I'm beginning to wonder about an online friend of mine. He's one I've mentioned before and even though he and I have not met physically his wisdom has touched me in a very profound way and those who are reading this who are interested in NA culture you will understand....
Barn Owl has not been online for two weeks now and I am beginning to wonder where he's gone to. I had a dream on the night of the thirtieth that I will not go into for reasons of confidentiality...he trusted me with information that I feel is rather personal...on Tuesday he was in his room on pal and I knew then that what I was shown in the dream was real. He was not in a good mood and his usually melodious mellow voice was not so. Since the Tuesday...the first of this month he has not been online. I've been thinking about him a lot lately and I know he knows I do so...because that's just the way he is. He's an elder BTW which makes it all the more precious that he would trust me with such details.

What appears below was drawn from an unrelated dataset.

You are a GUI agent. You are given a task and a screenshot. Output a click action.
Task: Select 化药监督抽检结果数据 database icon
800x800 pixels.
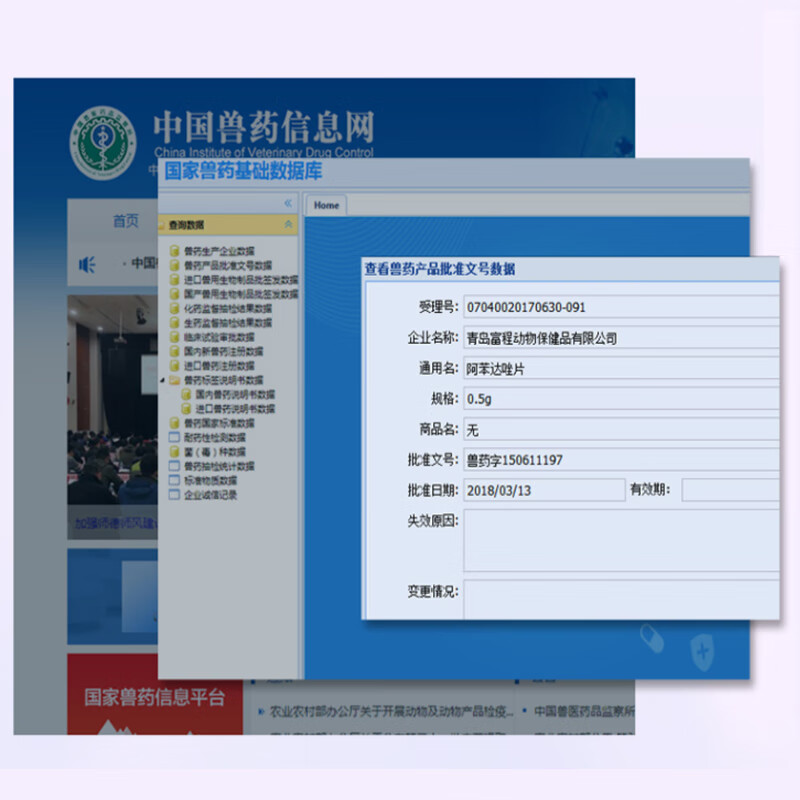pyautogui.click(x=175, y=309)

I'd kind of like to see him before I leave university. I didn't get to give him the message I wanted to on the first because most of the time I was in the room I was on the phone. I feel bad for not being able to tell him as the message would have given him some much needed strength I think. I just hope he's doing OK. I seriously genuinely love him as a person and as a spirit and I would hate to have anything on toward happen to him. He's a relatively young elder, but an elder nonetheless. He, in his own quiet way, teaches much, but says little. As I have mentioned before, whenever he speaks you know he has something important to say. He does have a sense of humor and isn't serious all the time, however even in his funniness he teaches lessons. I try to learn as much from him as I can when we are in the same place, for the times when we are together are few and have not been many. I think I have only seen him like three or four times, but I still love him very much.
I just hope...and pray that he is All right.